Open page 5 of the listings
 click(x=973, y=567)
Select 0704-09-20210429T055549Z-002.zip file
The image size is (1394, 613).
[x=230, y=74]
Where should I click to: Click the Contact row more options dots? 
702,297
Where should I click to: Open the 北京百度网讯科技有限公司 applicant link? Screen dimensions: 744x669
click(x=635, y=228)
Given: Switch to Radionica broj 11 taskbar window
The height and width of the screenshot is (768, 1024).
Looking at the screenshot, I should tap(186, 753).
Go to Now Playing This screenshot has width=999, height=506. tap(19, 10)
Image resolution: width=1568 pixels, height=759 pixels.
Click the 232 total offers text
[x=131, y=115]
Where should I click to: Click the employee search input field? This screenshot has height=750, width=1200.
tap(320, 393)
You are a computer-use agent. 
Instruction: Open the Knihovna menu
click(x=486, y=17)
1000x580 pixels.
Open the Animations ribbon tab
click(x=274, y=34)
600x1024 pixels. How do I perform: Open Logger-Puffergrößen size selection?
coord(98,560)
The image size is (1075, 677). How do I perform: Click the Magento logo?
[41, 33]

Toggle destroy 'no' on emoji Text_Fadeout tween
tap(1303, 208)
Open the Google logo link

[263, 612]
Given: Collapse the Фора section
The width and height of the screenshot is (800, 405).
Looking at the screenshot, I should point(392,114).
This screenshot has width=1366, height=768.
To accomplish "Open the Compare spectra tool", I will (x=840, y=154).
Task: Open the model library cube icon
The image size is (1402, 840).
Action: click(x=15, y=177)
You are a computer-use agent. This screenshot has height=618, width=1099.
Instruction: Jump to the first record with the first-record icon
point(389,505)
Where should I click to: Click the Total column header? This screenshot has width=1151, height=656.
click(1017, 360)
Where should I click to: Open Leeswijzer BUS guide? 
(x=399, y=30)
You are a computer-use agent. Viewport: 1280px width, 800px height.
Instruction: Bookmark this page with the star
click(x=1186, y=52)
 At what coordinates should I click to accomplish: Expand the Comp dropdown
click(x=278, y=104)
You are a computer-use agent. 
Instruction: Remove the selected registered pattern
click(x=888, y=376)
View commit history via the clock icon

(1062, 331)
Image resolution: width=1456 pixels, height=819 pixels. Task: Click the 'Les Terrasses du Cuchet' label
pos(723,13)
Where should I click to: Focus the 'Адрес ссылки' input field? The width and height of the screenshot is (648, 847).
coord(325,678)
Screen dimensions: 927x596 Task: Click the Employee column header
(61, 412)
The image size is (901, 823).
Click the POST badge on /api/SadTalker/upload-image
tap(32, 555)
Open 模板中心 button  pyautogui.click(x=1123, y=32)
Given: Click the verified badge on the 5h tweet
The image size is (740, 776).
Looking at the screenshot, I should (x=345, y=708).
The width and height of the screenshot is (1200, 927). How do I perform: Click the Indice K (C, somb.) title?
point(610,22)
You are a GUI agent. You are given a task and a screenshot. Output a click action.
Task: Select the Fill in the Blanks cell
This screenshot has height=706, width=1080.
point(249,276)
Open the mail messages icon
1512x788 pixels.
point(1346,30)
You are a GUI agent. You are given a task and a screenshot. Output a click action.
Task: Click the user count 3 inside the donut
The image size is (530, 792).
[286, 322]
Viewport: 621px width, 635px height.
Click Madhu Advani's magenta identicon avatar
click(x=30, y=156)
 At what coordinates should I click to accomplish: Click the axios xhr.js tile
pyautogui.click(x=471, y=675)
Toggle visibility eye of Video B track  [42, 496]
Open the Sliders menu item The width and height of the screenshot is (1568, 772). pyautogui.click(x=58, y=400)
=====
EXERCISE: Reproduce all of the material above word for word, line by line.

SOLUTION BELOW:
Open page 5 of the listings
 click(x=973, y=567)
Select 0704-09-20210429T055549Z-002.zip file
The image size is (1394, 613).
[x=230, y=74]
Where should I click to: Click the Contact row more options dots? 
702,297
Where should I click to: Open the 北京百度网讯科技有限公司 applicant link? Screen dimensions: 744x669
click(x=635, y=228)
Given: Switch to Radionica broj 11 taskbar window
The height and width of the screenshot is (768, 1024).
Looking at the screenshot, I should tap(186, 753).
Go to Now Playing This screenshot has width=999, height=506. tap(19, 10)
Image resolution: width=1568 pixels, height=759 pixels.
Click the 232 total offers text
[x=131, y=115]
Where should I click to: Click the employee search input field? This screenshot has height=750, width=1200.
tap(320, 393)
You are a computer-use agent. 
Instruction: Open the Knihovna menu
click(x=486, y=17)
1000x580 pixels.
Open the Animations ribbon tab
click(x=274, y=34)
600x1024 pixels. How do I perform: Open Logger-Puffergrößen size selection?
coord(98,560)
The image size is (1075, 677). How do I perform: Click the Magento logo?
[41, 33]

Toggle destroy 'no' on emoji Text_Fadeout tween
tap(1303, 208)
Open the Google logo link

[263, 612]
Given: Collapse the Фора section
The width and height of the screenshot is (800, 405).
Looking at the screenshot, I should point(392,114).
This screenshot has width=1366, height=768.
To accomplish "Open the Compare spectra tool", I will (x=840, y=154).
Task: Open the model library cube icon
The image size is (1402, 840).
Action: click(x=15, y=177)
You are a computer-use agent. This screenshot has height=618, width=1099.
Instruction: Jump to the first record with the first-record icon
point(389,505)
Where should I click to: Click the Total column header? This screenshot has width=1151, height=656.
click(1017, 360)
Where should I click to: Open Leeswijzer BUS guide? 
(x=399, y=30)
You are a computer-use agent. Viewport: 1280px width, 800px height.
Instruction: Bookmark this page with the star
click(x=1186, y=52)
 At what coordinates should I click to accomplish: Expand the Comp dropdown
click(x=278, y=104)
You are a computer-use agent. 
Instruction: Remove the selected registered pattern
click(x=888, y=376)
View commit history via the clock icon

(1062, 331)
Image resolution: width=1456 pixels, height=819 pixels. Task: Click the 'Les Terrasses du Cuchet' label
pos(723,13)
Where should I click to: Focus the 'Адрес ссылки' input field? The width and height of the screenshot is (648, 847).
coord(325,678)
Screen dimensions: 927x596 Task: Click the Employee column header
(61, 412)
The image size is (901, 823).
Click the POST badge on /api/SadTalker/upload-image
tap(32, 555)
Open 模板中心 button  pyautogui.click(x=1123, y=32)
Given: Click the verified badge on the 5h tweet
The image size is (740, 776).
Looking at the screenshot, I should (x=345, y=708).
The width and height of the screenshot is (1200, 927). How do I perform: Click the Indice K (C, somb.) title?
point(610,22)
You are a GUI agent. You are given a task and a screenshot. Output a click action.
Task: Select the Fill in the Blanks cell
This screenshot has height=706, width=1080.
point(249,276)
Open the mail messages icon
1512x788 pixels.
point(1346,30)
You are a GUI agent. You are given a task and a screenshot. Output a click action.
Task: Click the user count 3 inside the donut
The image size is (530, 792).
[286, 322]
Viewport: 621px width, 635px height.
Click Madhu Advani's magenta identicon avatar
click(x=30, y=156)
 At what coordinates should I click to accomplish: Click the axios xhr.js tile
pyautogui.click(x=471, y=675)
Toggle visibility eye of Video B track  [42, 496]
Open the Sliders menu item The width and height of the screenshot is (1568, 772). pyautogui.click(x=58, y=400)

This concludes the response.